Vorteile in diesem Sinne bieten Kooperationen, gemeinsames Wirken und schließlich das Networking zum Austausch von Informationen, Ressourcen, gegenseitiger Hilfe und von Möglichkeiten durch zunehmende Verknüpfungen untereinander, aber auch die klassische Kontaktpflege in der realen Welt, beispielsweise durch Teilnahme an Ereignissen und Projekten, die dafür nützlich sind.

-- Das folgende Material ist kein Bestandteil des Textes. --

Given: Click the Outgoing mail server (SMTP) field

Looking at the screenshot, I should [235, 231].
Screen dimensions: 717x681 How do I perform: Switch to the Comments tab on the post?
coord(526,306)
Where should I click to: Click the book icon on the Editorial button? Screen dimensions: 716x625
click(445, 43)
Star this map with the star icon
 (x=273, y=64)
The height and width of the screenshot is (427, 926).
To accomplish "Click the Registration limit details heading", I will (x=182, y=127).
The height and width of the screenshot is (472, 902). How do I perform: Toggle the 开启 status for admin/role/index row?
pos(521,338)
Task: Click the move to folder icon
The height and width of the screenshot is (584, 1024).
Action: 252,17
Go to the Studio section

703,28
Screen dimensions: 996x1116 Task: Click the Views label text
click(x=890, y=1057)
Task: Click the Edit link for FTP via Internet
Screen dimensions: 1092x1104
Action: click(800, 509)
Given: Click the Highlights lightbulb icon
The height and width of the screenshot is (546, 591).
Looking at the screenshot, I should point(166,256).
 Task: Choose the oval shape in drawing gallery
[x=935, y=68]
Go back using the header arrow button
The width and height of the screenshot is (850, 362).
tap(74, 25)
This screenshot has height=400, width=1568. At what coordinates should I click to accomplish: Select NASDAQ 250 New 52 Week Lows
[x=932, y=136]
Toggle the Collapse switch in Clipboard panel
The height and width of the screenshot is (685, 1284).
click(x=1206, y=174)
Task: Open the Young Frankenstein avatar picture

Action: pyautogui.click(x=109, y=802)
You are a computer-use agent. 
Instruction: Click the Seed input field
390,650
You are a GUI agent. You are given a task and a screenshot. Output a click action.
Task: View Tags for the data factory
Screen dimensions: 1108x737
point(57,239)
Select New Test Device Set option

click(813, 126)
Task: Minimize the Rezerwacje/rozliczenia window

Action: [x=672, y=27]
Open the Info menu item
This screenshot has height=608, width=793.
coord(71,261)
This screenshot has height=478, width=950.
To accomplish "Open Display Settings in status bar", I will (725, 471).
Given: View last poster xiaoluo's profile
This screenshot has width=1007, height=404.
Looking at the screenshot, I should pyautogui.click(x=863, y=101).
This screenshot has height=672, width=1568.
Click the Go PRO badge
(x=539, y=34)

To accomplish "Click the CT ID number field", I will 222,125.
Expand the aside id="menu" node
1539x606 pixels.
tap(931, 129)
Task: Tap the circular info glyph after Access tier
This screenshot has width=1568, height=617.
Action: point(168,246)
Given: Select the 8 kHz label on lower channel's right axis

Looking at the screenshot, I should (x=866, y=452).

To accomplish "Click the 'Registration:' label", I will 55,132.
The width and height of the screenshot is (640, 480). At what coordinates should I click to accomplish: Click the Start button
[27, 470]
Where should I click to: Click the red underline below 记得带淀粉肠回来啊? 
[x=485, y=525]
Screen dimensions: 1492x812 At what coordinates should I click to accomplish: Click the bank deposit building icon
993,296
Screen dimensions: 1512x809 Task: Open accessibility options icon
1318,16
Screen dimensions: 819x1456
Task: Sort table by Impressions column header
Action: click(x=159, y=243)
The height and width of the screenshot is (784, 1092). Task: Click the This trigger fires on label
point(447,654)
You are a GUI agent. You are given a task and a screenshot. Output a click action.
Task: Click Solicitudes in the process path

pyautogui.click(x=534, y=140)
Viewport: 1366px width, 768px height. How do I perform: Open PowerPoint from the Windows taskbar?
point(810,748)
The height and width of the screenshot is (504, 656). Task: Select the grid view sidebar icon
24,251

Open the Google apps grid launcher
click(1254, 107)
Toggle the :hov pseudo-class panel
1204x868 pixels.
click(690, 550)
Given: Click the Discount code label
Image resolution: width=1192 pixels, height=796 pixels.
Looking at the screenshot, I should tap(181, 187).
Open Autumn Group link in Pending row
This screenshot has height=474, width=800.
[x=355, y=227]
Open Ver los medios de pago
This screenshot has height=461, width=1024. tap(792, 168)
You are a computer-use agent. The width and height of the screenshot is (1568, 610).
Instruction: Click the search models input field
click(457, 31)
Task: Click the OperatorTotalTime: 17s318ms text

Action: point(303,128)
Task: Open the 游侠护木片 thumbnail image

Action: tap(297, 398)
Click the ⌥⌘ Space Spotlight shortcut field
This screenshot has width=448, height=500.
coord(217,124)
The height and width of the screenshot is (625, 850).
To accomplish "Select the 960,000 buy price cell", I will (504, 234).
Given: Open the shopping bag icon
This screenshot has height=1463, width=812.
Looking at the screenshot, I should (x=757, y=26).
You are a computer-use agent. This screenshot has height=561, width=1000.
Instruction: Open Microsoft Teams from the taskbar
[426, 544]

Die technologische Entwicklung hat uns die Möglichkeit verschafft, Kontakte virtuell zu pflegen, was vor allem durch die Nutzung von „Social Media“-Kanälen begünstigt wird. „Dank ihrer, wenn auch nur virtuell, können wir Beziehungen zu anderen Menschen aufbauen, können wir Personen finden, die ähnlich denken und fühlen, selbst wenn uns manchmal tausende Kilometer voneinander trennen. Personen, die es in unserer unmittelbaren Umgebung nicht gibt“, schwärmt Dr. Adrianna Tomczak von Polki sobie radzą. So startete auch Dominika Rotthaler, die Gründerin der Gruppe Polki w Monachium (Polinnen in München), die sich zuerst in einem Blog unter dem Namen „Polka w Monachium” (Eine Polin in München) mitgeteilt hat und der heute „Pani Dominika” (Frau Dominika) heißt. Sie schreibt über die deutsche Kultur aus polnischer Sicht, über die Zweisprachigkeit, über das Leben in der Emigration, über interessante Angebote für Kinder sowie über Reisen durch Deutschland. Oft vermischen sich die beiden Formen dieser Aktivität oder sie gehen sogar ineinander über. Darüber spricht Adrianna, wenn sie sagt: „Für die Frauen in Italien entstand eine Schwestergruppe Polki sobie radzą. Przedsiębiorcze Polki we Włoszech (Polinnen schlagen sich überaus gut. Engagierte Polinnen in Italien), mit dem Unterschied, dass sie einen Schritt weiter gegangen sind und ihre Beziehungen aus der virtuellen in die reale Welt übertragen haben. Diese Frauen treffen sich in ihrem Kreis, regen sich untereinander an und entwickeln sich. (…) Dabei ist das nur der Anfang. Ich weiß, es gibt viele solche Initiativen in der ganzen Welt, da wir uns instinktiv nach der Anwesenheit und der Nähe eines Menschen sehnen, was nichts, kein Medium, je ersetzen wird.”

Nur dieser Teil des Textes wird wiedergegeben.